FELICITY HAMMOND

Finalist

Autonomous Body

Autonomous Body aims to make new connections between the history and future of car manufacturing and the extractive processes that enable it. The work explores how both the tangible and intangible processes of car production are globally networked, from mine to machine. Felicity Hammond’s project interrogates the processes that bind data mining and geological mining, using staged photography, collage and AI to understand how digital photographic images are propelled from mineral to pixel, from the subsurface to the screen. Starting from this inquiry, the artist focuses on the highly specific area of car manufacturing drawing a connection between the mining processes that have historically powered it and the ones that propel their futures as electric machines. As we move towards an era of autonomous vehicles, the process of photographic imaging becomes central to the car’s operation. The project shows how contemporary electric car manufacturing embraces industry 4.0 principles, in contrast with the automotive as a symbol of 20th century industrialization. The extractive processes that contribute to both ends of these production processes are the element that binds them together. Photo-collage is the technique chosen to collapse the many registers in which the car operates: environmental impact, industrial change, excavation and labour. Using automotive paint and hydro-print, the artist displays a visual language that alludes both to the culture of car races and car modification and the transformation of the manufacturing processes needed to preserve the future of the automotive industry.

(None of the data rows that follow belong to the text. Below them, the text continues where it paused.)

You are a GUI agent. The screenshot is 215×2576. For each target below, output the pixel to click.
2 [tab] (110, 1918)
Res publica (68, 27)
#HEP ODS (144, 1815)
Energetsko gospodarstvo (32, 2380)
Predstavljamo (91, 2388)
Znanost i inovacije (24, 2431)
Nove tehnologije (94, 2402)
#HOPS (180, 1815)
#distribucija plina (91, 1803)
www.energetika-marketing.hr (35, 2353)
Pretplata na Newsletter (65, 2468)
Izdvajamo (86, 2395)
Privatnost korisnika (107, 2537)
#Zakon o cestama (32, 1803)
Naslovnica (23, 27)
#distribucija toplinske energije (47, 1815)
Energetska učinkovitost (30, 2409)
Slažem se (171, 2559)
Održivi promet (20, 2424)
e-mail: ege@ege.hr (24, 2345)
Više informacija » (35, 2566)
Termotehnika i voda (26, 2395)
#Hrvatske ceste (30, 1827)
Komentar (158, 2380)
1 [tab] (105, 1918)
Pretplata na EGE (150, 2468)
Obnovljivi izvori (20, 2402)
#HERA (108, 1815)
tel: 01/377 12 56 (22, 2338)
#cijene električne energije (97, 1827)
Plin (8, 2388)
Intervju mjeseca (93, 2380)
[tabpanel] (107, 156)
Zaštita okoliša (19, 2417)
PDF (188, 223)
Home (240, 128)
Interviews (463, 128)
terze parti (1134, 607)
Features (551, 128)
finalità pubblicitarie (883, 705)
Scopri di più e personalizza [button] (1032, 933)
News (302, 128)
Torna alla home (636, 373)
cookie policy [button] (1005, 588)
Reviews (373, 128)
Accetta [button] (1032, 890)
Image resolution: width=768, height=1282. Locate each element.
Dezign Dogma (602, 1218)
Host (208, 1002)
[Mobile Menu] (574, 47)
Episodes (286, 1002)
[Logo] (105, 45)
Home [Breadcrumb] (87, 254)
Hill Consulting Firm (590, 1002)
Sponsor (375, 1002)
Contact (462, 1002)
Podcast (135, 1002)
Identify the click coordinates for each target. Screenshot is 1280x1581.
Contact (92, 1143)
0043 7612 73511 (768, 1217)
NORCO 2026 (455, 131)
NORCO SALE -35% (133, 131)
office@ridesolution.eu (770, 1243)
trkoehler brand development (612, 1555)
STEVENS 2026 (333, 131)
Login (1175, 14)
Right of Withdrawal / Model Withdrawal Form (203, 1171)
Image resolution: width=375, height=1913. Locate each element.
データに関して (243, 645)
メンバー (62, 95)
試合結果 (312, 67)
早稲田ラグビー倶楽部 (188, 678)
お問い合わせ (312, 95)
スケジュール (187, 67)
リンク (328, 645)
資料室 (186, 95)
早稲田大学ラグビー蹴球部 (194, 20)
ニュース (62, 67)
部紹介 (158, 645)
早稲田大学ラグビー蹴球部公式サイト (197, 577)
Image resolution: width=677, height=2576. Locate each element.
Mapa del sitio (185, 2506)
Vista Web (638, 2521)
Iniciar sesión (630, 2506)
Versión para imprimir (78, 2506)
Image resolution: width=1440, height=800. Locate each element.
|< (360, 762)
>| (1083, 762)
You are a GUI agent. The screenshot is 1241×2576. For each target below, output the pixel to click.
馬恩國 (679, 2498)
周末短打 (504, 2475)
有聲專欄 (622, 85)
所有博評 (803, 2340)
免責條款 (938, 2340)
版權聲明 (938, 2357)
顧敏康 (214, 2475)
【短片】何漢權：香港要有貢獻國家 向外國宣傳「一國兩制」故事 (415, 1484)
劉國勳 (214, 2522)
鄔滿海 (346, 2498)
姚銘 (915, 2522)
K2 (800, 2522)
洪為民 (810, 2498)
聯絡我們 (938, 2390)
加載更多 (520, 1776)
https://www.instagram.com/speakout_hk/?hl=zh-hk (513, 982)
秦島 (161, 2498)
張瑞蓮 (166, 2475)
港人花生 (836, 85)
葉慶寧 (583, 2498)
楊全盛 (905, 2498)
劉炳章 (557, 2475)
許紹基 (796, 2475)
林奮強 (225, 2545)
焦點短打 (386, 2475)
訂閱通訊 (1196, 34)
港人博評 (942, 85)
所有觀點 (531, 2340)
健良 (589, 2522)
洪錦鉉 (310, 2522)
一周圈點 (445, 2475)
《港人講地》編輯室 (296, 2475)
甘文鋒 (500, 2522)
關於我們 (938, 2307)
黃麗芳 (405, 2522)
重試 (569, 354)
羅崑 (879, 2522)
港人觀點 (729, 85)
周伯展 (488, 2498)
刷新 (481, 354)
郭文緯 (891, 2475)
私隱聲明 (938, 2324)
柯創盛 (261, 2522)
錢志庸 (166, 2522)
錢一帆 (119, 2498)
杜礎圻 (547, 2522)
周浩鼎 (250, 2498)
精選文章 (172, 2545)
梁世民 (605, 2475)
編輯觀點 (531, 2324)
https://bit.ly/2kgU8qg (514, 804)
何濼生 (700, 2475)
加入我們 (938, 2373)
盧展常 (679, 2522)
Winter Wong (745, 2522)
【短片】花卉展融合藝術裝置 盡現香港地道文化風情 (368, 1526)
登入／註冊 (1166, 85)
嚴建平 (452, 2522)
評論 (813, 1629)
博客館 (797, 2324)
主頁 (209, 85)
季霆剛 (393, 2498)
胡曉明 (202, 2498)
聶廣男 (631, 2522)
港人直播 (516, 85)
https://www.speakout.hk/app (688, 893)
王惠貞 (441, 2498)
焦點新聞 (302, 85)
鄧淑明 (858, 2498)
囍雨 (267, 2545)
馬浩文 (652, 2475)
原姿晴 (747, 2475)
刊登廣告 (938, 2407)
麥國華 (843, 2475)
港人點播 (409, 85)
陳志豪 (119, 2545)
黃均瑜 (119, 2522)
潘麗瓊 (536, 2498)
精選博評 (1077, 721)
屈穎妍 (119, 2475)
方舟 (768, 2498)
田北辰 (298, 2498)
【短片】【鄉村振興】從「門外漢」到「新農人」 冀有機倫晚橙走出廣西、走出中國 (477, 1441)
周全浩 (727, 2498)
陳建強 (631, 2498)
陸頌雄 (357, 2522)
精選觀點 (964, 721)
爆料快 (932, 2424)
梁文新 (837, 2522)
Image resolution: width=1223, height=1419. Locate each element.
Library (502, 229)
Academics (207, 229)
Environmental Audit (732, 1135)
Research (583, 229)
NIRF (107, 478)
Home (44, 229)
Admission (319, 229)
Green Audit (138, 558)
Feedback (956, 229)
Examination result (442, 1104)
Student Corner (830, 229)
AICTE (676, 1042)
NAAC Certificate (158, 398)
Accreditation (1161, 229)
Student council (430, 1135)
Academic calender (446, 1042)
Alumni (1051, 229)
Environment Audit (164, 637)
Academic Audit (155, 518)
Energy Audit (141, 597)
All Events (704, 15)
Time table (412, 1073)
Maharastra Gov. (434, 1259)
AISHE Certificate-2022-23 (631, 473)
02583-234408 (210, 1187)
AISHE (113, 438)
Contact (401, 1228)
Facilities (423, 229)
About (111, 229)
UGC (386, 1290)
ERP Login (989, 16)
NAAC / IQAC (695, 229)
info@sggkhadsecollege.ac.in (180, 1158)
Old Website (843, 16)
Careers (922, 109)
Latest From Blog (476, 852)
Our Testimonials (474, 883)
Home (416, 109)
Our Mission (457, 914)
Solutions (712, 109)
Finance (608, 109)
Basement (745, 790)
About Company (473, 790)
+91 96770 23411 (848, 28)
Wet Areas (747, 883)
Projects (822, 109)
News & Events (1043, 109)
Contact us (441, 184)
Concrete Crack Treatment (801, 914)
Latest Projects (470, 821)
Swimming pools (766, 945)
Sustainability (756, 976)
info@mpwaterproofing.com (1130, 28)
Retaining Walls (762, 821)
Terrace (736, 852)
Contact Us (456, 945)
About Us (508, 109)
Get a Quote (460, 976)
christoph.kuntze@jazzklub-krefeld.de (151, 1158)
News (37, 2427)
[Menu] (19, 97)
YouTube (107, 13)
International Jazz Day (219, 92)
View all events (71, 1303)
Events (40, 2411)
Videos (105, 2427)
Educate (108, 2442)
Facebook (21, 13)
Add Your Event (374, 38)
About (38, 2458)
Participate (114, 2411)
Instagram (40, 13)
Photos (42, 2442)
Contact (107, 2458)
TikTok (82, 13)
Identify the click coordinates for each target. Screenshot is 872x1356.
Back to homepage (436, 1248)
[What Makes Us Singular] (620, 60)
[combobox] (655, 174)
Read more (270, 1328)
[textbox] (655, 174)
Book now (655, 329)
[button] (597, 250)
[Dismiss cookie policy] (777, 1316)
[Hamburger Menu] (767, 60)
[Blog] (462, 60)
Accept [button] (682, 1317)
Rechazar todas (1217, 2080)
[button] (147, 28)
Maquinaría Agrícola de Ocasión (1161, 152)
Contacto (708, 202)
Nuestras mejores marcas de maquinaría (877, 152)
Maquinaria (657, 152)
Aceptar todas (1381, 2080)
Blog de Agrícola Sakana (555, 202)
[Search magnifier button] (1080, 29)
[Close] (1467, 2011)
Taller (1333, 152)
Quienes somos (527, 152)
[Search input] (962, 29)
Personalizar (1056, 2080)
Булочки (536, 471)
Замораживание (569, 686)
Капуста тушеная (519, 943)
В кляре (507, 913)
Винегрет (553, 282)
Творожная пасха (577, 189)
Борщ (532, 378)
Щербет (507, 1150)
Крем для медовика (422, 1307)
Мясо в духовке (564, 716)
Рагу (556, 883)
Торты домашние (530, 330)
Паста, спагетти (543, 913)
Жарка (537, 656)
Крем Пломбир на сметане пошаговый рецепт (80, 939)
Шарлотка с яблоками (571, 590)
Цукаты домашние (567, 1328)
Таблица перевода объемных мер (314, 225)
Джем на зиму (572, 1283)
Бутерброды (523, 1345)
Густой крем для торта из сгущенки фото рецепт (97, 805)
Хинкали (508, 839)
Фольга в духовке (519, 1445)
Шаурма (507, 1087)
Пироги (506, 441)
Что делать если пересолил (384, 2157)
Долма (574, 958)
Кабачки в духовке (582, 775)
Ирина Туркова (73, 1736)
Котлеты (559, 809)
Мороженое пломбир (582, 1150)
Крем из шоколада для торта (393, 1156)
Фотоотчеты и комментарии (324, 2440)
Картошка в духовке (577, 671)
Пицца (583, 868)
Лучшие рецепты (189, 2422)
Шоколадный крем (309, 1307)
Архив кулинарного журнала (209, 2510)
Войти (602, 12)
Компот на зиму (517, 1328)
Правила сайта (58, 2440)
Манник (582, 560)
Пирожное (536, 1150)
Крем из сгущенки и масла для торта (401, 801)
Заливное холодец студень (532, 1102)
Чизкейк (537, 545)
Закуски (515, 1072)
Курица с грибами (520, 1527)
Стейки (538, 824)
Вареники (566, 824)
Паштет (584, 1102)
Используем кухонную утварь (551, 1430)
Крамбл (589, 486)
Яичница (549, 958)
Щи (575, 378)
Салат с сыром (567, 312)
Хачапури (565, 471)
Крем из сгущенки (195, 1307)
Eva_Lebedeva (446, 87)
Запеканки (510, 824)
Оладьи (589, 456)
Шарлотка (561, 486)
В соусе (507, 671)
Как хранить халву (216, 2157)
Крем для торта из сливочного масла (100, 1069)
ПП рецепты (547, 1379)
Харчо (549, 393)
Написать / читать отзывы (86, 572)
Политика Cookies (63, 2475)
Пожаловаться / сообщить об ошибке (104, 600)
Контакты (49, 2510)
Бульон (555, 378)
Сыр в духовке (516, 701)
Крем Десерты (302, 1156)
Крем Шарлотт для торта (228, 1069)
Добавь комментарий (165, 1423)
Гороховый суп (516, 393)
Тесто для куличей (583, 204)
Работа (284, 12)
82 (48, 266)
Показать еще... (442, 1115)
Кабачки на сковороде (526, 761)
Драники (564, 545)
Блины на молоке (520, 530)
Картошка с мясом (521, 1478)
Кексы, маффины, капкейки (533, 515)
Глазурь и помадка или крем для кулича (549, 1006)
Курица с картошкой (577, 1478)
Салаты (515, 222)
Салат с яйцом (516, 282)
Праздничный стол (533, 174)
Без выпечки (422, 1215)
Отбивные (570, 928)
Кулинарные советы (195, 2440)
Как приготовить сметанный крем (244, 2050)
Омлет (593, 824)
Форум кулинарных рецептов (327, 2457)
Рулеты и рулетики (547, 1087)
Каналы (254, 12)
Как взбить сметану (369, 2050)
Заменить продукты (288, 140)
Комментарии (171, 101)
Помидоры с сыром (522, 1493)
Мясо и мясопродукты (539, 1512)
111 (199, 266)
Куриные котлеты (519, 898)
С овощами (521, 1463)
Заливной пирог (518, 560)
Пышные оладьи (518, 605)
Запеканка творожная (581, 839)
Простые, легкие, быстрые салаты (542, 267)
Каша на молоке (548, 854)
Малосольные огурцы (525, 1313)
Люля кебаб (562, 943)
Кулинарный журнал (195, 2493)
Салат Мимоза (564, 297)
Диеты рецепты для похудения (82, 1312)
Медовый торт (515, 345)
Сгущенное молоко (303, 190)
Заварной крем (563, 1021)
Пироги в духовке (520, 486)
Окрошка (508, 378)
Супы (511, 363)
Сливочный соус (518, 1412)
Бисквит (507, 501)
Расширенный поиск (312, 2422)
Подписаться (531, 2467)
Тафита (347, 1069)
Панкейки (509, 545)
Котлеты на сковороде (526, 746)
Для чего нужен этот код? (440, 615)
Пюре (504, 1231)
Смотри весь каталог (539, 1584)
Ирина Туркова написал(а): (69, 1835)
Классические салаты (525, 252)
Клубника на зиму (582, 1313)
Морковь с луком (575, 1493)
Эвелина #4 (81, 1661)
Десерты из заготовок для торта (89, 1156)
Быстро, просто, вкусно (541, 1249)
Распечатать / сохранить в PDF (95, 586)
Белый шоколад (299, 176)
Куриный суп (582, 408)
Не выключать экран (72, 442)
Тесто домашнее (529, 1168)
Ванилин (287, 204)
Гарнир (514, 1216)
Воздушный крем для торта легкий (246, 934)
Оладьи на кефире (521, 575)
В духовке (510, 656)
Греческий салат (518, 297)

Felicity Hammond was born in 1988 in Birmingham, UK, and is currently based in London. Hammond received an MA in Photography from the Royal College of Art in London in 2014 and a PhD in Contemporary Art Research from Kingston University in 2021. Through her art works and research, she investigates the power of photographic media, shining a light on its material relationship with territories such as the urban terrain and the planetary mine. Hammond’s expanded photographic practice spans installation, collage and photo-sculpture, acknowledging the ongoing entanglement of digital and physical space.